Who doesn't have a social networking account these days? Whether it's because of emotional ties, business, work, or fun, most of us connects with family, friends, or colleagues across the web. However, with their hundreds of millions of users, social networking sites are in constant hacker focus. They look for personal details and login credentials to steal, so identity theft is one of the main privacy issues social web users might have to face sooner or later. The recent attack by Pony, a malware with unknown origin, compromised 2 million social networking accounts in total on Facebook, Google+, Yahoo, Twitter, and LinkedIn.
This time, the attack wasn't made possible by unplugged holes in those companies' security systems. No, it was the result of individual users installing the malware on their PCs somehow or other, and once there, it stole their usernames and passwords. And the most scary part is that those details got stolen directly from users' web browsers, claimed a Facebook spokesperson.
With so much sensitive details at stake, it is simply too risky to keep trusting our antivirus for full protection against id theft. I'm quite sure most of the victims had had an antivirus installed on their PCs, yet, Pony managed to jump over the protective fence and there it was, right in the browser of 2 million users. It's high time we looked for complementary solutions to protect our privacy on social networking sites.
In order to increase our chances to prevent our IDs to be stolen, let's take a look at how Pony "works", how it managed to steal login details straight from users' browsers. According to Trustwave, the security company that tracked the malware down, Pony
First scans through stored passwords in a user's browsers, email clients and other software. It also monitors web traffic to identify when a user is logging into a website and then attempts to steal the password.
So the two vulnerable areas are:
- Saved passwords in your browser, and
- Your web traffic, which is reflected in your browsing data, with particular focus on history of visited websites where you use your passwords.
Let's see what we can do about those two issues.
Let's start with the problem of saved passwords: as it is plain to see from the above example, no matter how convenient it may be, it's simply too risky to trust your browser when it comes to securely storing your passwords. When a malware, like Pony comes along, it scans your browser's database for saved passwords it can steal. Unfortunately, some of the most popular browsers don't make it too hard for hackers to grab what they want. Google Chrome has recently been criticized heavily for its password management policy, because it stores your saved passwords in plain text format. If an unauthorized party has access to your PC (whether physical, or remote), he can easily reveal your passwords with a few simple clicks, without having to crack, or steal a master password first. Mozilla Firefox at least offers users the option of setting a master password to protect saved passwords in the browser, although that's a feature most users aren't aware of. But if the master password gets cracked, all saved passwords can be easily viewed in plain text format in that browser too.
Problem number two: The data your browser records while interacting with a site's server. If you have passwords saved in your browser, and hackers manage to steal them from there, items of your browser data can help them track down on what pages the stolen passwords and usernames have corresponding accounts. For that they check your history to see the list of pages you regularly visit. Browser cookies, cache, form data and auto complete can reveal further sensitive data about you, such as, your name, email address, auto-filled username, credit card numbers, downloaded files, physical address and so on.
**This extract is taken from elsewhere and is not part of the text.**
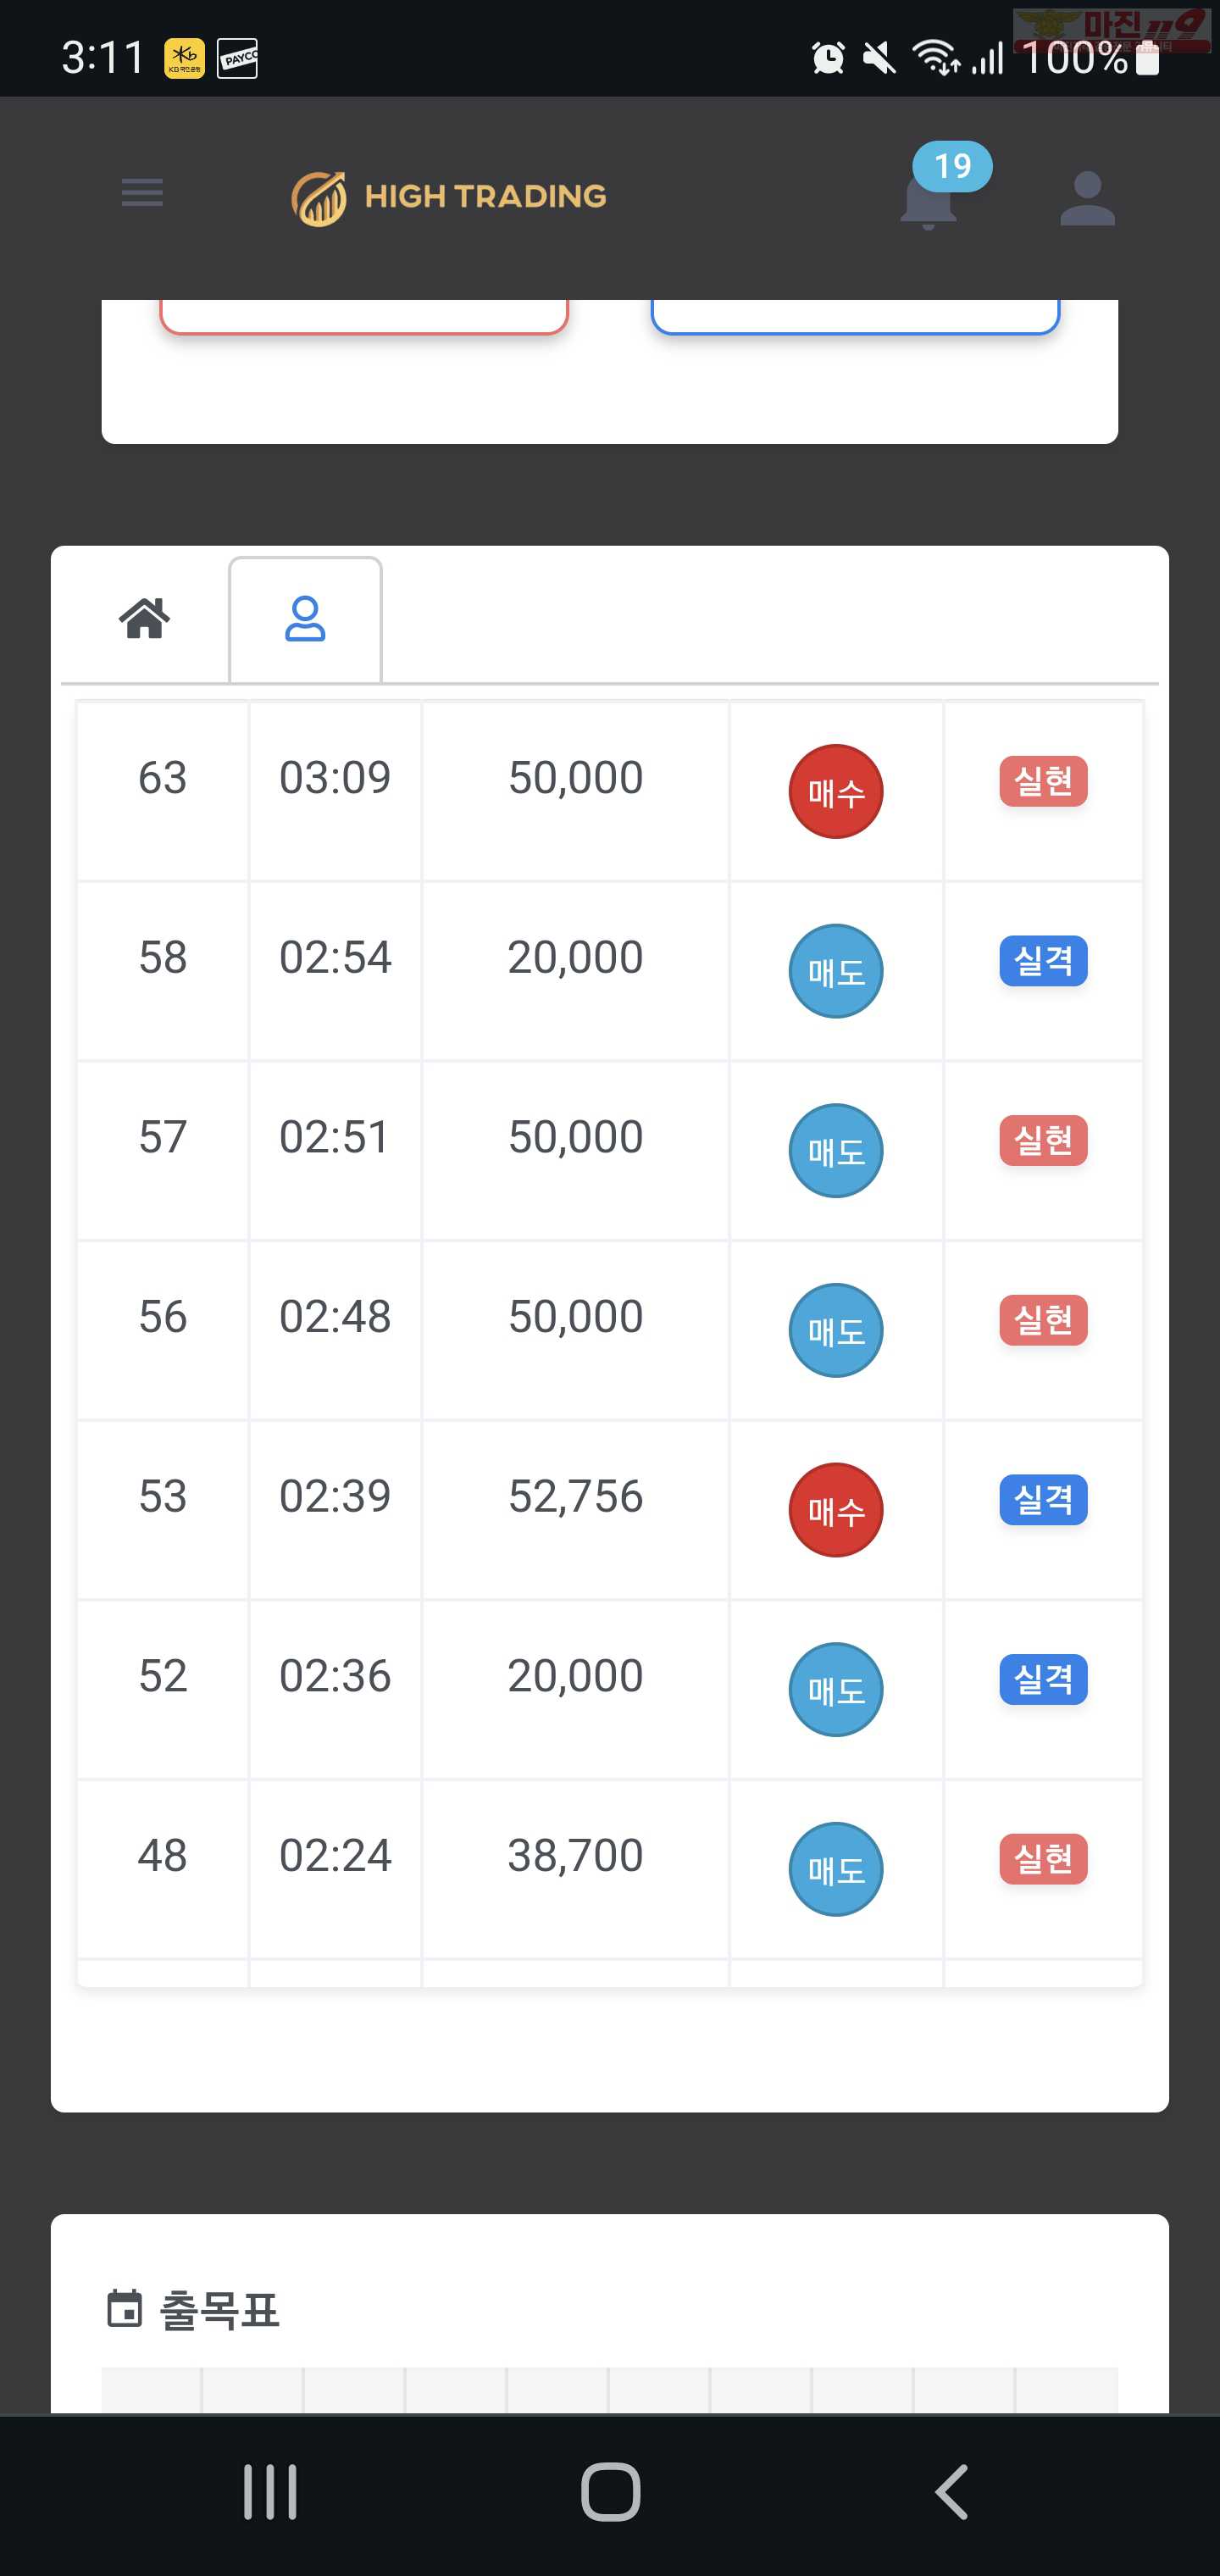Screen dimensions: 1220x2576
Task: Open the hamburger menu icon
Action: 142,193
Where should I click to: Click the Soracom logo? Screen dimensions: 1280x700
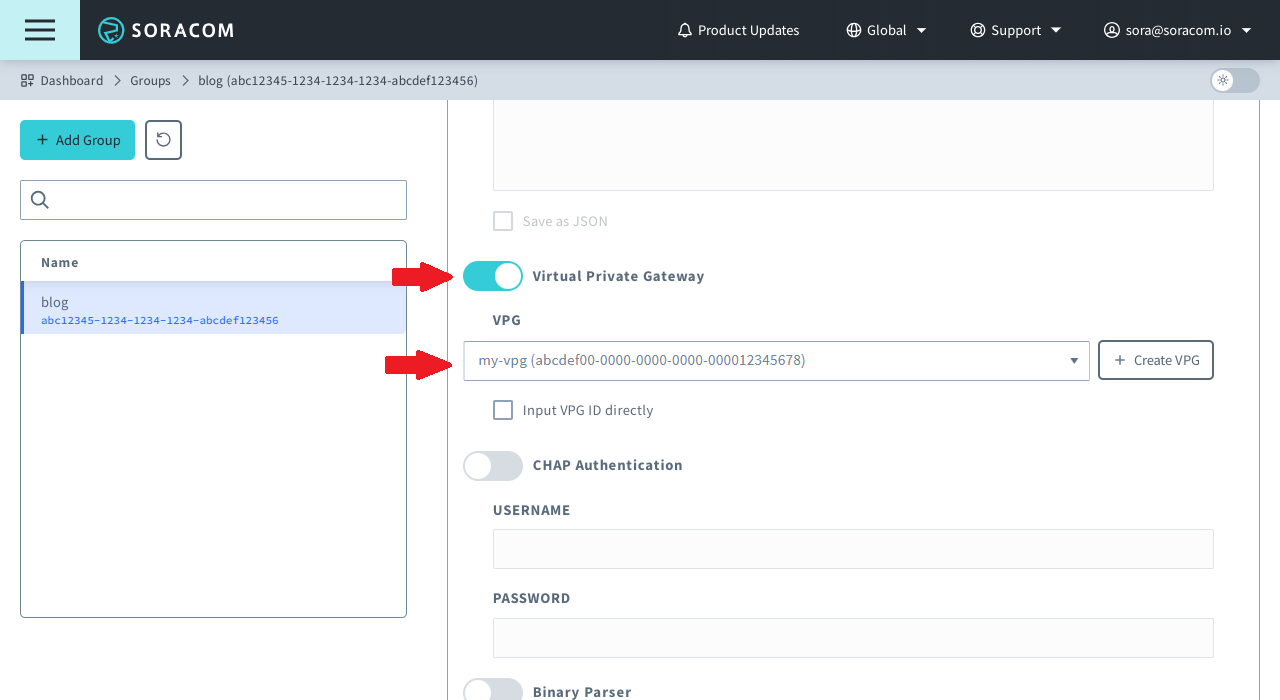coord(165,30)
Have you noticed that if you clear your browsing data, your saved login details are gone at once? Then, even if you visit a page where your login details were previously saved, you will be asked to enter your username and password manually again. This is part of the solution: you need to regularly clear your browsing data so that previously saved, or used passwords as well as traces pointing to it, won't show in your browser data. Here I have to note that simply clearing your browsing data isn't sufficient though. It is due to a little-known vulnerability in Windows: When you attempt to delete files, for instance, your browsing data, that data doesn't actually get removed from your hard drive; only its index gets deleted. The data remains on the hard drive until it gets overwritten, and in the meantime it can be restored by third parties. So the ultimate solution is to permanently and regularly erase those sensitive traces with east-tec Eraser that seeks out and destructs them.
Now, back to the "need for convenience" issue. Is there a secure, yet handy way to manage those long, carefully crafted passwords for the dozens of accounts you regularly use?
east-tec InvisibleSecrets offers you an easy-to-use, practical and safe password management feature. You can save all your web password in it (protected by an encrypted master password), and they get encrypted on-the-fly, employing the most advanced government and industry standard algorithms. It even offers you the option of entering your passwords using a virtual keyboard, so even if a keylogger malware happens to be on your system, your login details can still be kept secure. Anytime you want to access a web account, you can simply look up and click the site's URL saved in the program's directory and the corresponding username and password will be entered securely by the software real time. You can even get a random password generated for your accounts each time you want to access them to make privacy security even tighter.
Implementing these security practices will surely minimize the chances of your social networking activities compromising your identity and data privacy.